Emi struggled to focus. After five days in the pod, she knew without a doubt she was losing her memory.
At times, she just couldn’t remember why.
She’d made notes that auto-displayed on the pod control panel to remind her to do things like completing a log entry. And a trigger to instruct her to jettison the data buoy and activate the beacon if it looked like rescue wasn’t coming.
By day six she’d forgotten Caph’s last name and had to listen to her log notes to remember why she was there. And it was cold. So cold. In a moment of clarity, she caught herself bumping up the temperature yet again and included a reminder why she had to keep it cold. When she later realized she was ignoring that order and turning the temperature up anyway, she locked the thermostat down with a password.
Not like I’ll remember the password to unlock it, at this rate.
A nearly panicked giggle escaped her at that thought.
Out loud and silently, she repeated a mantra. She didn’t want to ever forget her men. Aaron, Caph, Ford.
Aaron, Caph, Ford.
By day nine, it had become a multisyllabic one-word chant. Aaroncaphford. At times she wasn’t sure what it meant, only that it was desperately important she try to remember.
By day twelve, Dr.
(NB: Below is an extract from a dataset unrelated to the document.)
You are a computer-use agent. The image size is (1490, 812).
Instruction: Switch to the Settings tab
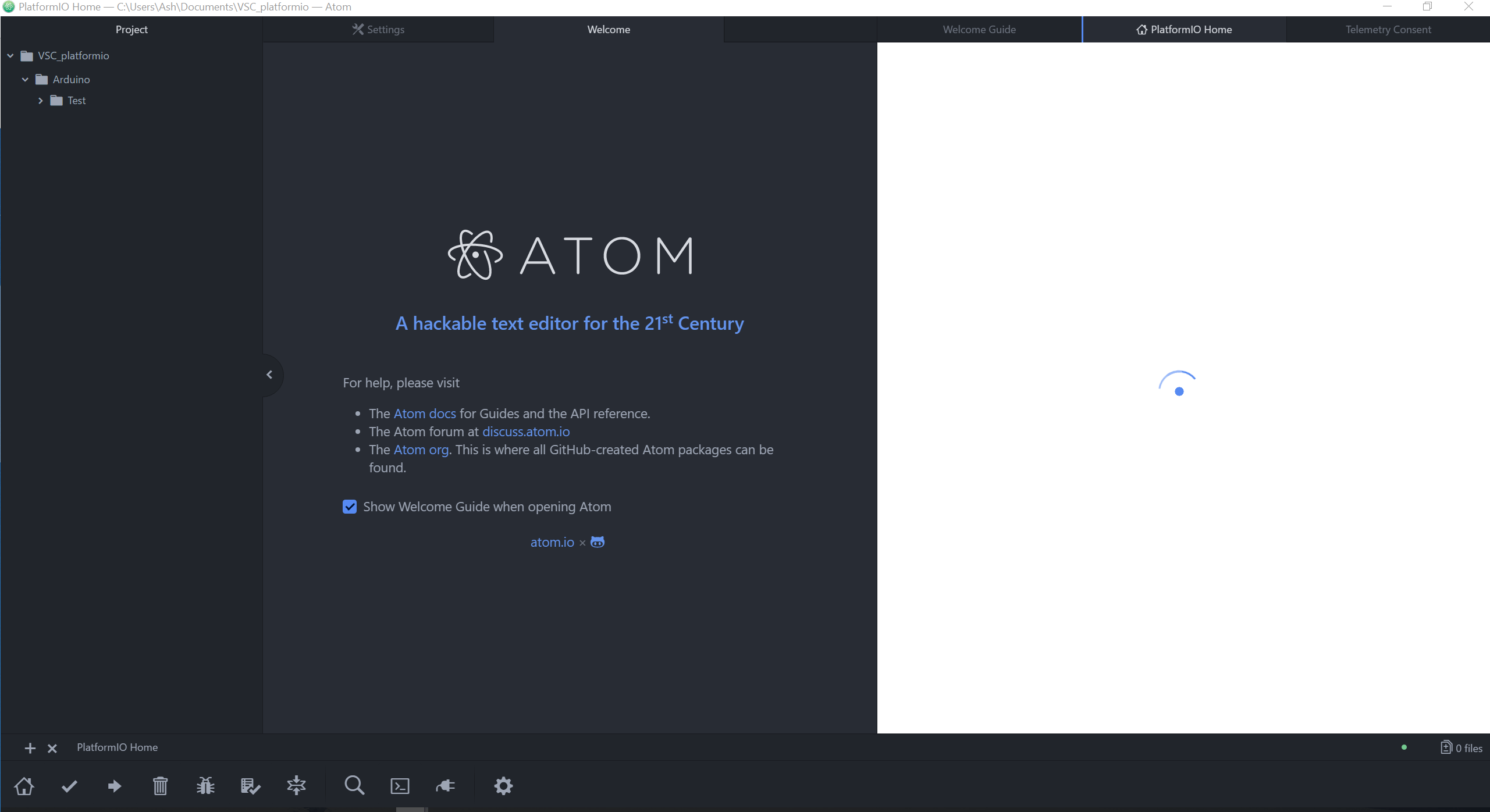(x=378, y=30)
Emilia Hypatia didn’t know her own name, much less what the small boxy thing was in the pocket of her sweatpants. She suspected some sort of instrument, but the reminder that kept popping up on the control panel screen said she had to leave it in her pocket. Then she had to follow more instructions to activate a beacon and dump a buoy, whatever those were. When a prompt asked if she wanted to clear the lifepod’s databanks after the buoy was jettisoned, she selected yes, since there were no instructions not to.
She also felt afraid. So afraid. And fucking cold! There didn’t seem to be a way to make it warmer. The thermostat setting had been locked by some goddamned doctor.
Why would a doctor want to keep it cold in here? Fucking bitch.
She wrapped the blankets around her more tightly.
Where was she? She couldn’t even remember how she’d gotten here, only that she’d escaped, and at the time she’d been very afraid.
The rings on her left hand meant something, but she couldn’t quite remember what. Aaroncaphford.
Was that her name?
She spent her time staring out the view port into the inky blackness.